This document is subject to BCP 78 and the IETF Trust's Legal
Provisions Relating to IETF Documents (https://trustee.ietf.org/
license-info) in effect on the date of publication of this document.
Please review these documents carefully, as they describe your rights
and restrictions with respect to this document. Code Components
extracted from this document must include Revised BSD License text as
described in Section 4.e of the Trust Legal Provisions and are
provided without warranty as described in the Revised BSD License.
Table of Contents
1. Introduction . . . . . . . . . . . . . . . . . . . . . . . . 2
2. Problem Statement . . . . . . . . . . . . . . . . . . . . . . 3
3. Possible Solution . . . . . . . . . . . . . . . . . . . . . . 4
3.1. Simplified Next Header Judgment in ESP Tunnel Mode . . . 4
3.2. Adjust ESP Packet Format . . . . . . . . . . . . . . . . 4
4. Security Considerations . . . . . . . . . . . . . . . . . . . 5
5. IANA Considerations . . . . . . . . . . . . . . . . . . . . . 5
6. References . . . . . . . . . . . . . . . . . . . . . . . . . 5
6.1. Normative References . . . . . . . . . . . . . . . . . . 5
6.2. Informative References . . . . . . . . . . . . . . . . . 6
Authors' Addresses . . . . . . . . . . . . . . . . . . . . . . . 6
1. Introduction
IPsec [RFC4301] is widely used to provide security for IP
communications.

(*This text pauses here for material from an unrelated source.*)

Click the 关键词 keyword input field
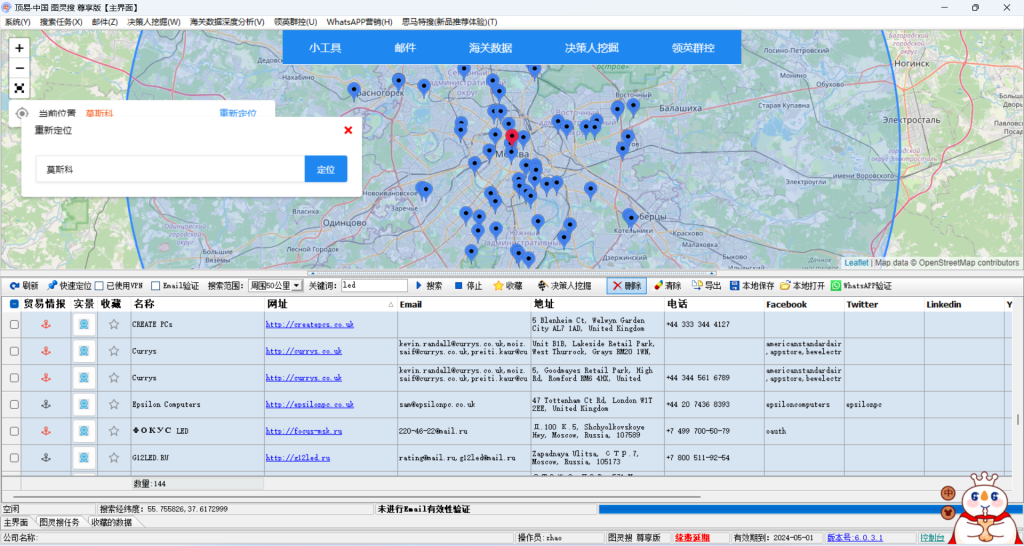The image size is (1024, 546). click(374, 286)
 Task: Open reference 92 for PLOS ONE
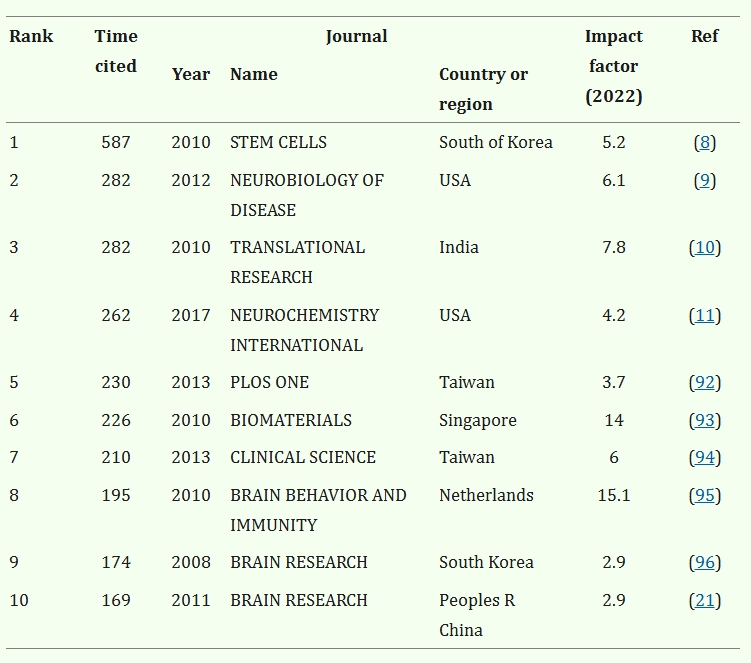pos(705,382)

It can adapt to various scenarios with the two
protocols of AH [RFC4302] and ESP [RFC4303] and the two modes of
tunnel and transport. For example, IPsec can create a secure tunnel
between two gateways to protect traffic between sites, such as
between an enterprise's branch and its headquarters and between data
centers.
IPsec has an impact on forwarding performance due to the increased
overhead of encryption and decryption processing of IP packets.
Hence, the performance improvement of IPsec has been a significant
concern in the industry, especially in the above scenarios where the
original traffic rate is considerably high.
There have been some different approaches to address the performance
issues of IPsec. One is to use more efficient cryptographic
algorithms. For example, using the AES-GCM algorithm [RFC4106]
provides the same level of security as the AES-CBC algorithm but is
Pan & Fang Expires 25 April 2024 [Page 2]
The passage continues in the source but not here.